Bukankah tadi penyelesaian telah disepakati dan Z sudah pergi dengan mengiyakan ganti rugi materi? Kenapa kesalahan yang dibuatnya masih diungkit dan dibeberkan pada yang lain yang tidak ada hubungannya? Gue tidak membela Z, karena gue ada di tempat ketika Z tiba-tiba marah. Menurut gue, cara menjawab Z tidak tepat dan bisa memicu kesalahpahaman. Gue maklum jika P dan Y kesal mendengar jawaban Z, tapi ketika kemudian keburukan Z dibeberkan pada orang-orang lain setelah penyelesaian masalah disepakati, apakah hal itu benar? Saat itu juga gue teringat pada forum pada akhir tahun lalu. Jangan-jangan hal yang sama terjadi di belakang setelah forum itu berakhir. Semua kesalahan orang dalam forum itu masih dibicarakan dan disimpan dalam benak semua orang yang hadir di sana?

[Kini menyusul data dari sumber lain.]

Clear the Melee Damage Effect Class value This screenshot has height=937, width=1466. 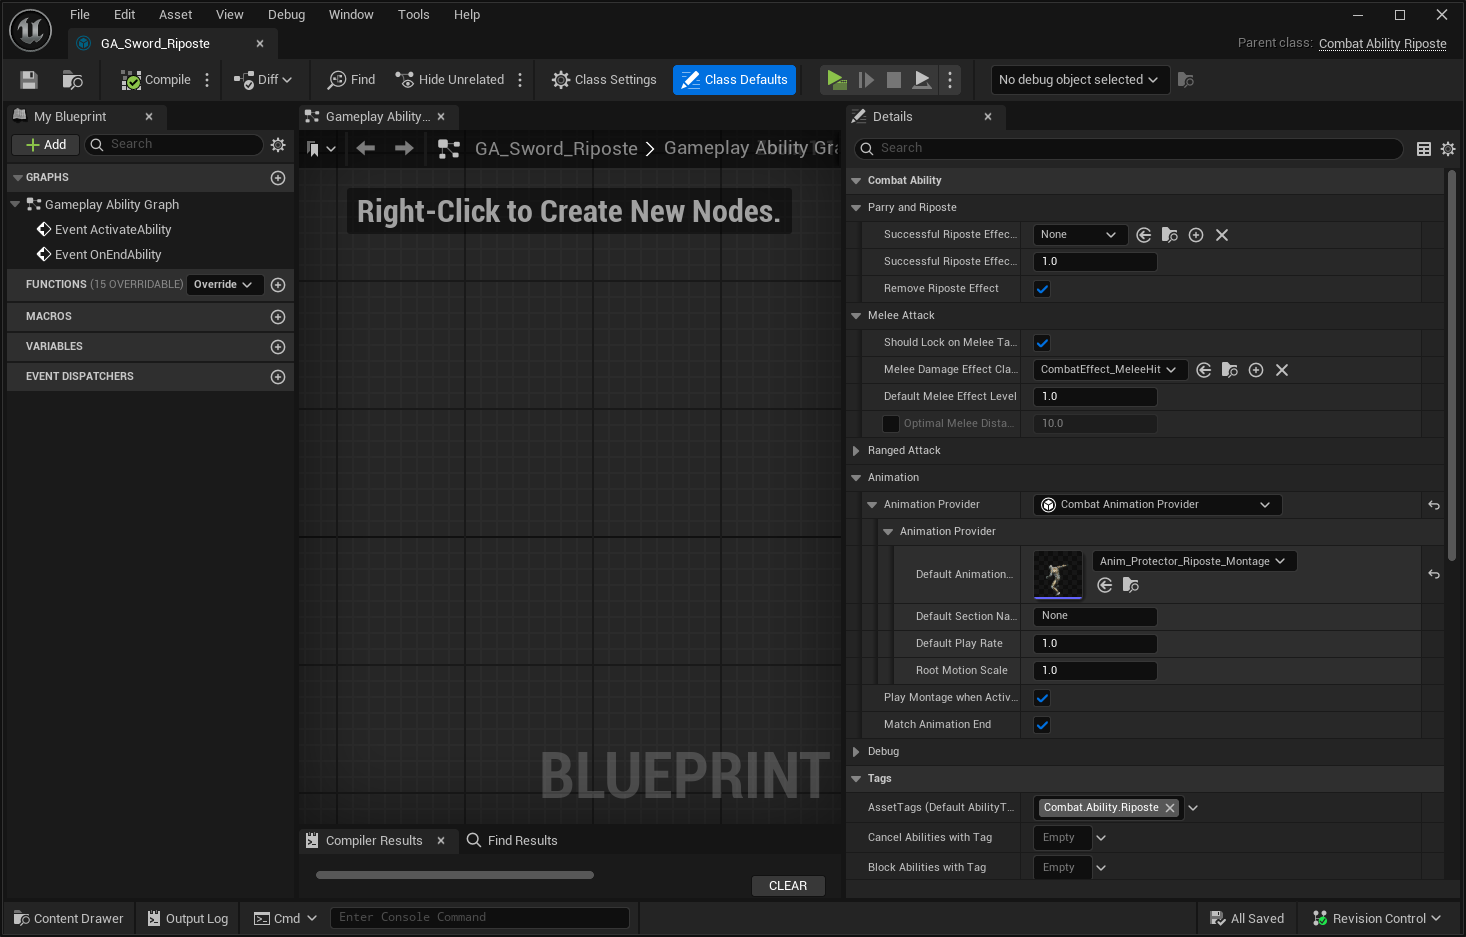click(1282, 370)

Ah, sepertinya permasalahan di antara kita bukanlah keberadaan mereka yang dicap "buruk" ini, melainkan mereka yang kurang mampu untuk menahan diri tidak menceritakan beberapa hal yang tidak seharusnya jadi konsumsi semua orang. Kesalahan orang lain tidak untuk disebarkan kepada orang yang tidak ada hubungannya. Ya, seharusnya begitu. Kalau tidak, forum pun tidak akan berguna, karena justru akan membuat perpecahan dan beberapa orang semakin dikucilkan dan dicap "buruk".